First Vice President Es’haq Jahangiri communicated new regulations to ease the payment process of membership fees in Iran Deposit Guarantee Fund.
The Cabinet approved the changes to facilitate the membership procedure for banks and credit institutions to increase the fund’s protection of deposits for customers, IRNA reported.
The IDGF was established in 2013 by the Central Bank of Iran to beef up its regulatory watch over monetary and banking operations. The fund’s assets are generated through the membership fees of banks and credit institutions plus 0.25% of bank deposits.
If its funds are not sufficient to repay the guaranteed deposits of a bankrupt credit institution, CBI will cover any shortfall after the Cabinet’s approval.

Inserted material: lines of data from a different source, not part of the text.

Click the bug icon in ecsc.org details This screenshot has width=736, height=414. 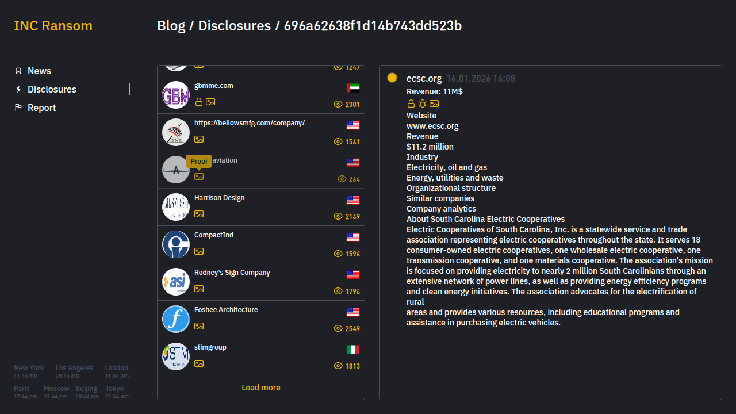[x=423, y=104]
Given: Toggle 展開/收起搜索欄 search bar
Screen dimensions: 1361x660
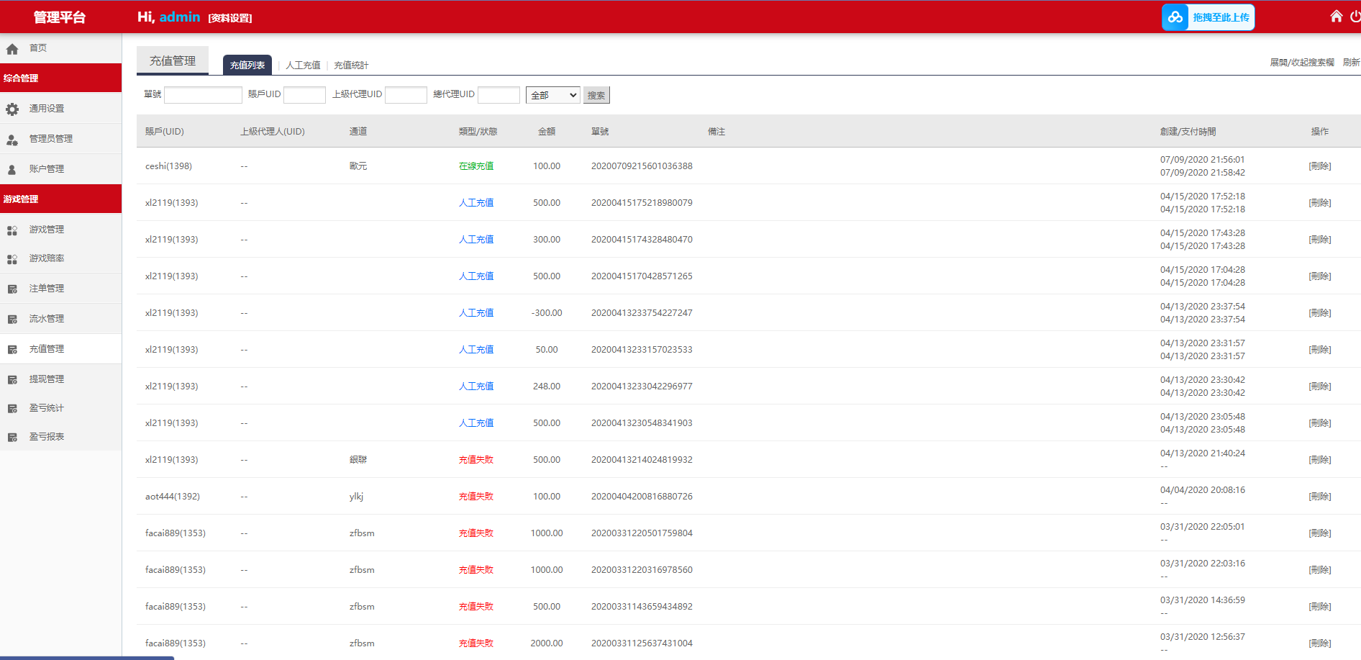Looking at the screenshot, I should (1301, 63).
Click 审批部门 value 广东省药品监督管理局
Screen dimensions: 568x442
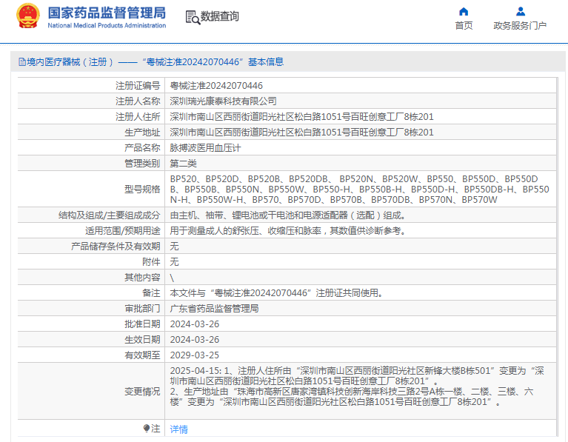coord(214,308)
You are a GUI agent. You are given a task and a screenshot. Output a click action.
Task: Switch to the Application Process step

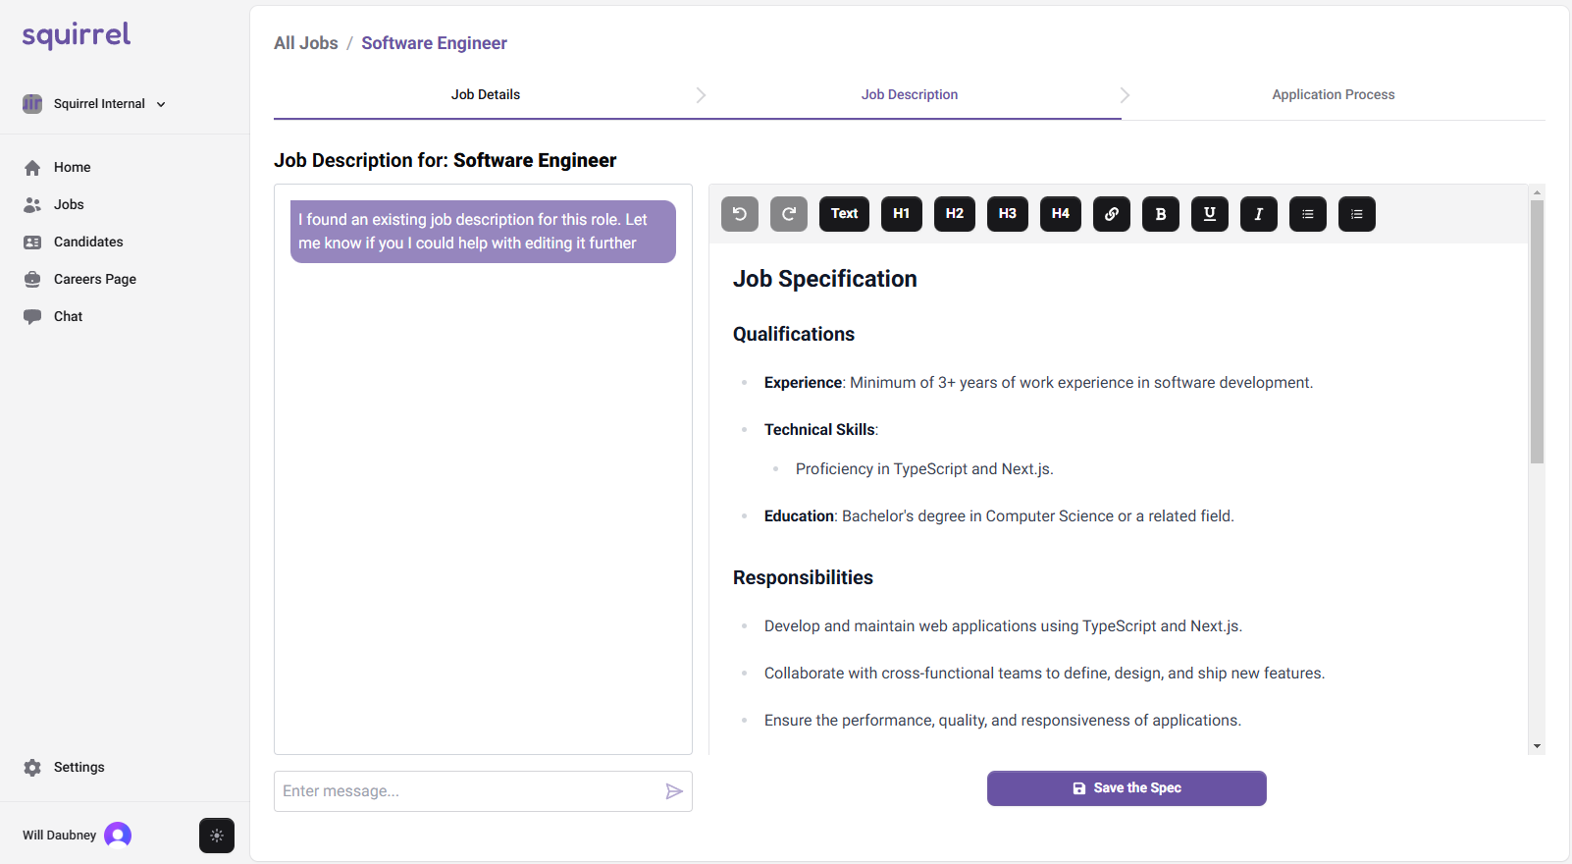[1333, 95]
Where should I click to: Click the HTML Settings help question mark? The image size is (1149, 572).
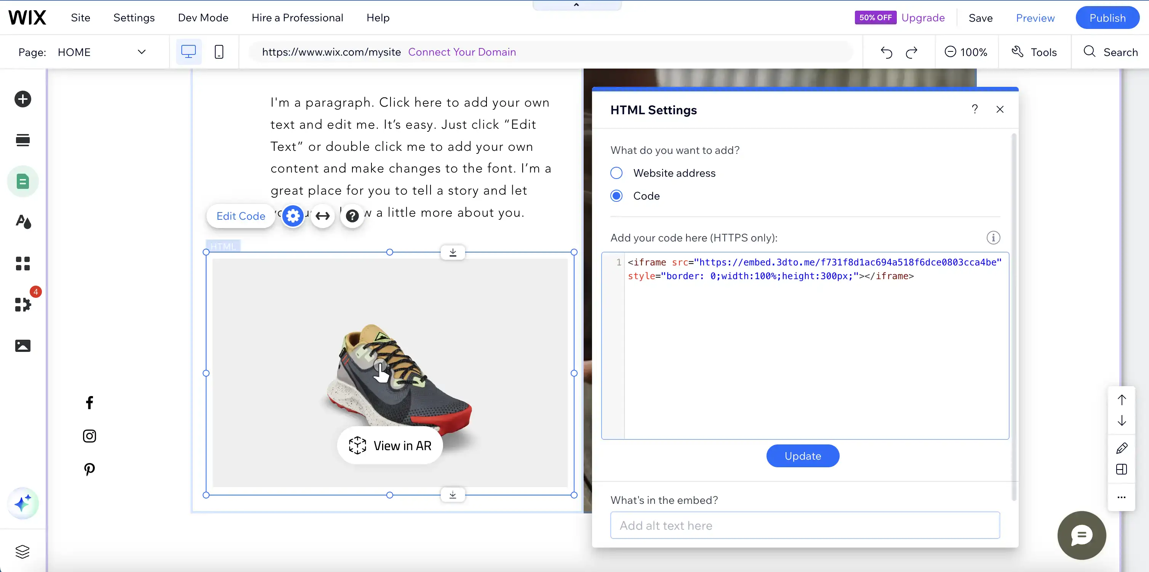pyautogui.click(x=975, y=109)
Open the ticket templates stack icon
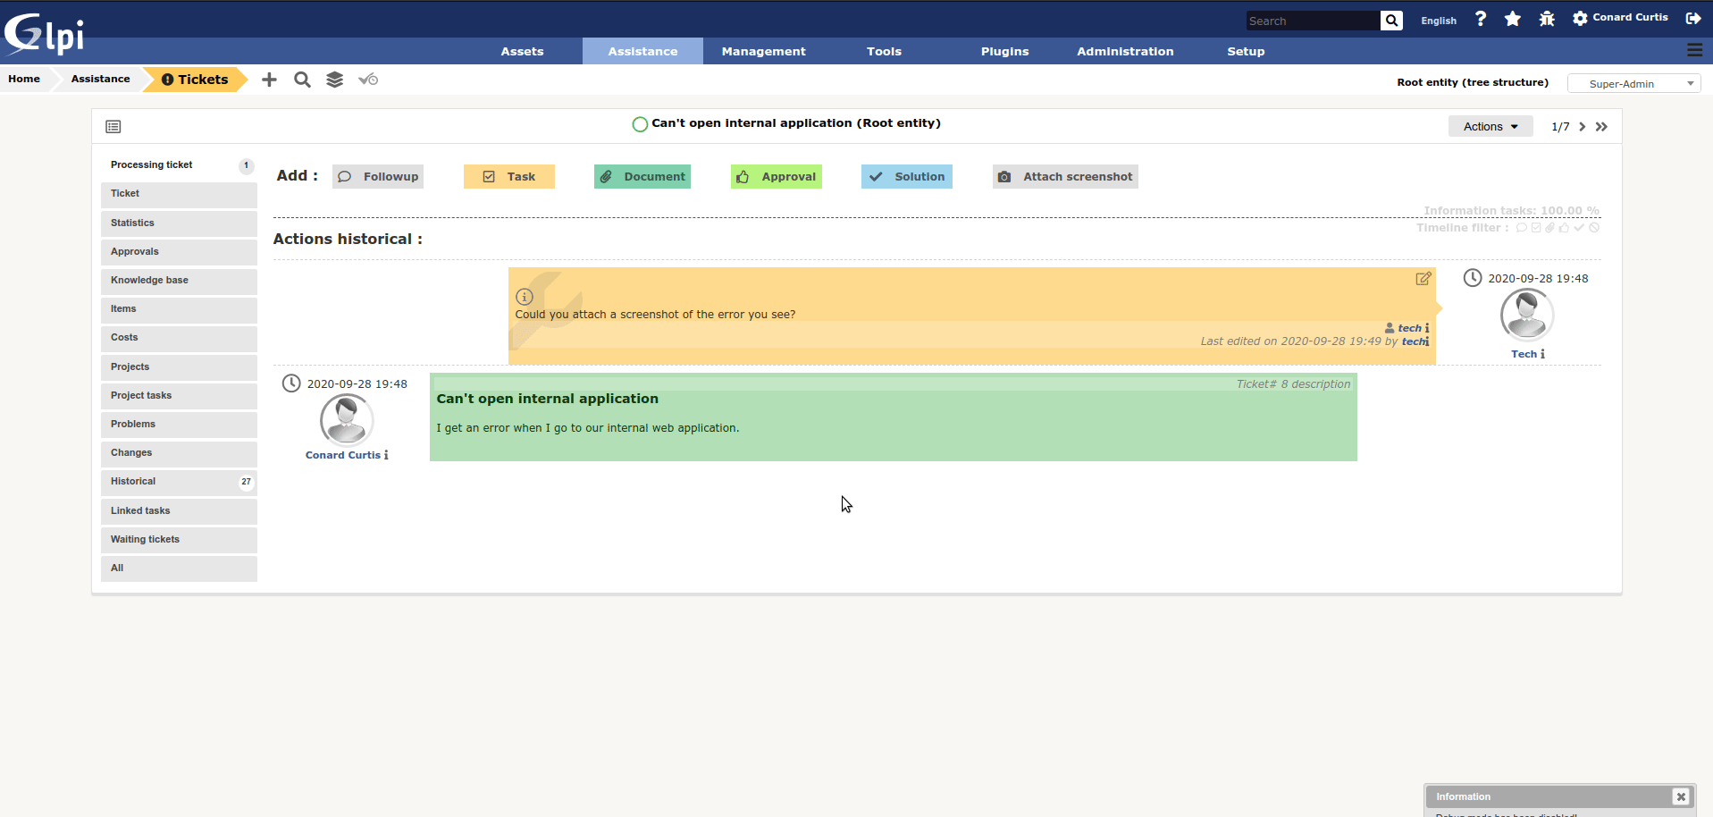The image size is (1713, 817). point(334,80)
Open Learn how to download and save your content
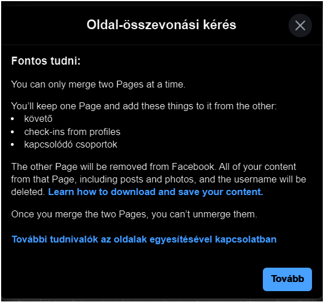 (x=155, y=192)
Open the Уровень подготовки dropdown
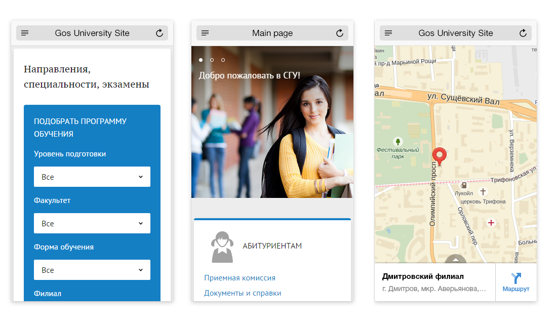 coord(92,177)
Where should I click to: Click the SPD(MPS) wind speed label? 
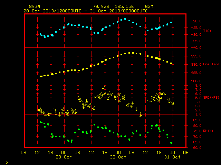(211, 97)
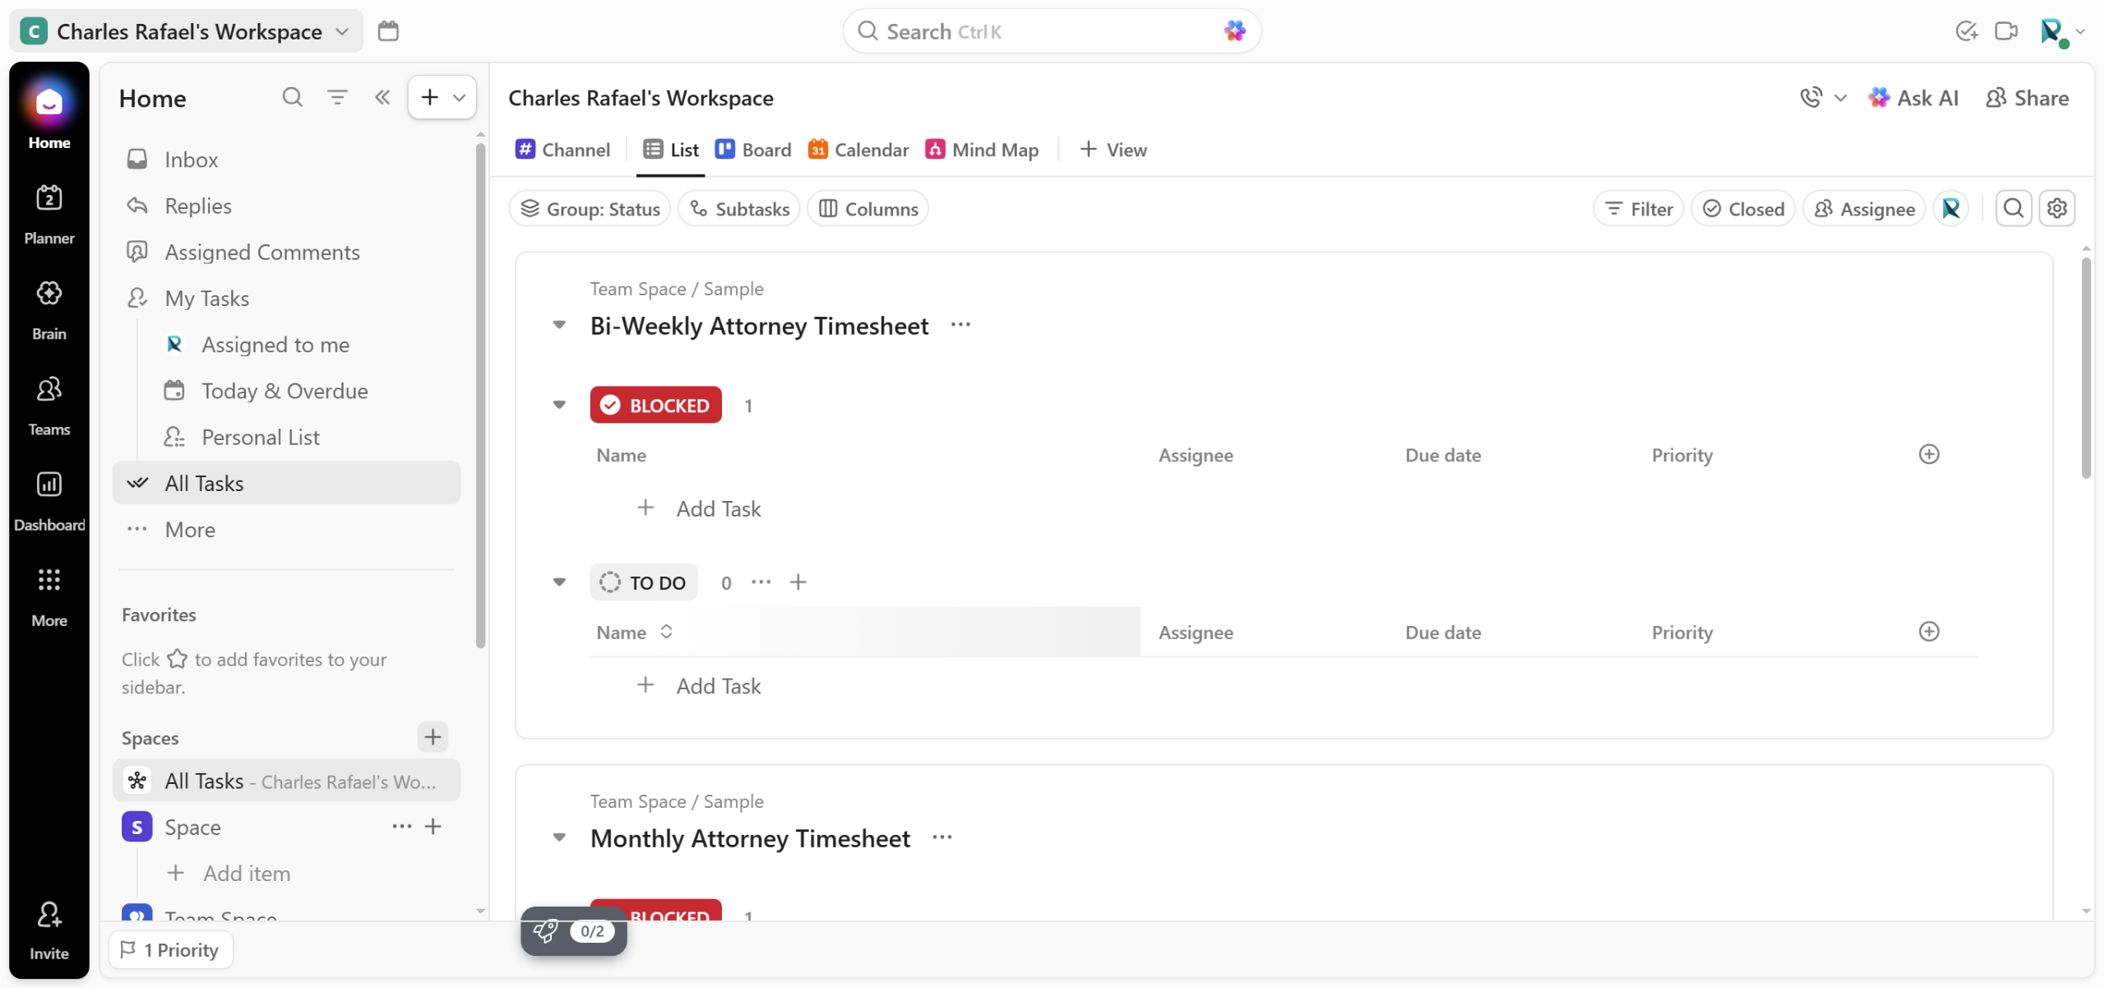This screenshot has width=2105, height=988.
Task: Collapse the TO DO status group
Action: (x=559, y=582)
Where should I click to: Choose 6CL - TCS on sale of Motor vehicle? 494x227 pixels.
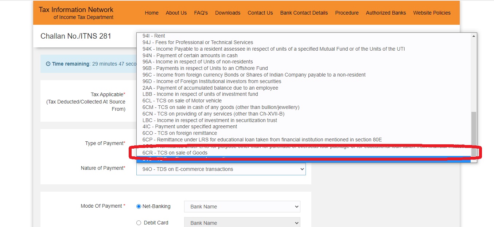pos(182,101)
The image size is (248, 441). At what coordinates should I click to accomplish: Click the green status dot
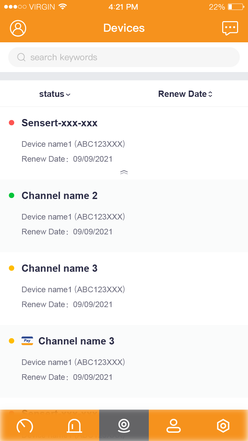12,196
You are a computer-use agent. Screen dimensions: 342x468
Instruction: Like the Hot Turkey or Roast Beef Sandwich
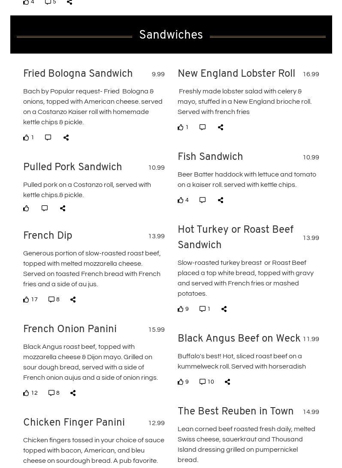click(x=181, y=309)
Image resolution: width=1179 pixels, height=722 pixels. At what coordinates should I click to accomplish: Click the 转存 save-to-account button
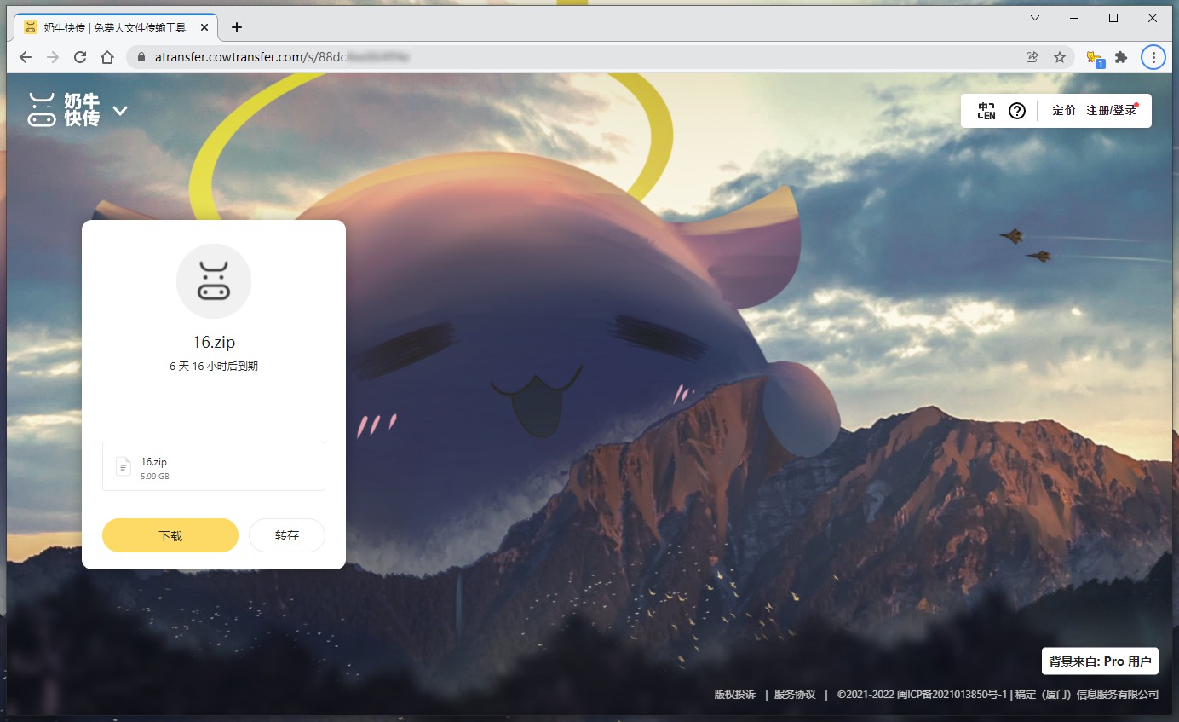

The fund was formed with the main goal of guaranteeing banks and credit institutions’ deposits in case of a banking crisis. It guarantees the deposits of each customer in every member bank or credit institution for up to 1 billion rials ($26,700) and if the bank or credit institution finds itself bankrupt, as per the regulations, the fund will reimburse depositors up to that ceiling.
Mohammad Talebi, the fund’s director, last week announced that IDGF has so far guaranteed the indemnity of 99.5% of the entire deposits of member banks and credit institutions in terms of number.
“Since the fund has been established, banks have welcomed it and paid their membership fees regularly, which is a good thing as it eases depositors’ concerns,” Talebi was also quoted as saying by Tasnim News Agency.
As per the law, all banks and credit institutions certified by CBI are obligated to become a member of IDGF and in line with that, 36 banks and credit institutions have so far joined the fund.
Talebi noted that Iranian people trust the banking system and believe it to be the best place to invest their money.
Furthermore, “since our economy is bank oriented, that counts as a big advantage for lenders,” he said.
“Iranian banks are improving at a good pace and CBI has increased its supervision over them, which is good news for the customers.”
CBI, under the governorship of Valiollah Seif, has been striving to kick-start major reforms in the banking system by introducing the Banking Reform Bill and the Central Bank Bill which, the International Monetary Fund believes, will be helpful, as they will provide the tools to deal with distressed lenders and enhance effective supervision over them.
The director of IDGF noted that established norms across the world require 1.5-2% of the assets of banks to be allocated to insurance funds or deposit guarantees.
With a two-year history of official activity in the Iranian banking system, IDGF has “received membership fees from banks and credit institutions, amassing significant assets in line with global levels”.
He added that the fund has registered a 25-30% progress in attracting assets, which is a good sign.
Talebi noted that unauthorized banks and credit institutions are outside the boundaries of law and, therefore, no guarantees will be extended to them.